Is India really an investor-friendly nation?

By: |
November 6, 2020 7:30 AM

SC stays Antrix award; a Vodafone challenge is also likely

supreme courtSC said that an offence under the SC/ST Act would be made out when a member of the vulnerable section of the Society is subjected to "indignities, humiliations and harassment" in any place within public view.

When the Andhra Pradesh government decided to review wind and solar power purchase agreements last year, the central government was quick to criticise the decision and called it unfortunate. Union minister of power, RK Singh, flashing his government’s investor-friendly credentials, had said that “People come and invest in this country with a faith that any contract they sign will be honoured. If you start abrogating contracts, then people will stop coming and invest”.

Yet, for all of this, the central government’s own record in honouring arbitration awards and contracts has been less than exemplary. The Antrix-Devas case is a classic instance of this. On Tuesday, the Supreme Court stayed the execution of an arbitral award against Isro’s commercial arm Antrix Corporation to pay $1.2 billion in compensation to Devas after both the attorney general and solicitor general, appearing for Antrix, requested the Court to keep the award in abeyance, delaying the payment further. The International Court of Arbitration had decided the case in favour of Devas in 2015, but the government has since dragged the matter.

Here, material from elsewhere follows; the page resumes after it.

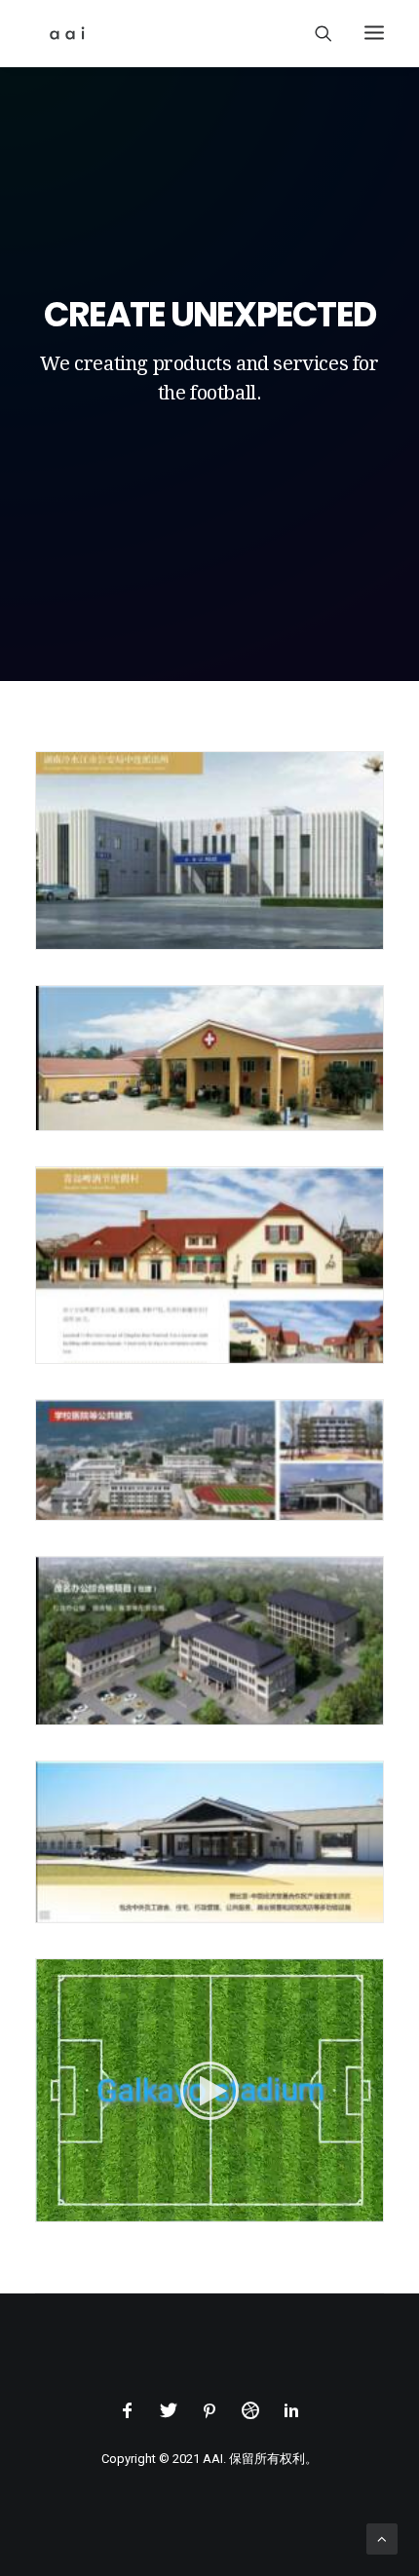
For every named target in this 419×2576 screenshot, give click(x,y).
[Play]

Devas is not the only case where the government seems to be backtracking on decisions of international arbitration. Earlier this week, finance secretary Ajay Bhushan Pandey had remarked that the government had time till December to appeal against the verdict of the international panel that had scrapped levy of Rs 22,100 crore tax on Vodafone group using a retrospective law. While the government has not made its decision whether it would appeal the case or not, it is important to remember that the former finance minister Arun Jaitley, in the first stint of this government, had assured investors that the government will honour arbitration awards in retrospective tax cases. While the government may not have much of a cash outgo as a result of the Vodafone award—just Rs 75 crore has to be paid—the reason why it wants to challenge the award is that, if Cairn Energy wins its arbitration award, the government will have to shell out close to Rs 10,500 crore in damages.

Though the Indian law states that arbitration awards are only to be challenged rarely, and on very limited grounds like fraud, the government has gone ahead and challenged most awards that go against it. In fact, the government even flexed its muscle in the Tata Docomo case, where it was not even a party. Despite the arbitration court asking Tatas to pay Docomo damages based on a contract they had signed—and the Tatas were happy to honour the award—the government contended that since the original Tata-Docomo contract was not permitted under Indian law, the damages couldn’t be paid.

That all of this should happen just around the time the prime minister hopes to woo foreign investors and convince them of India’s investor-friendly policy regime makes it clear investing in India is still a big risk.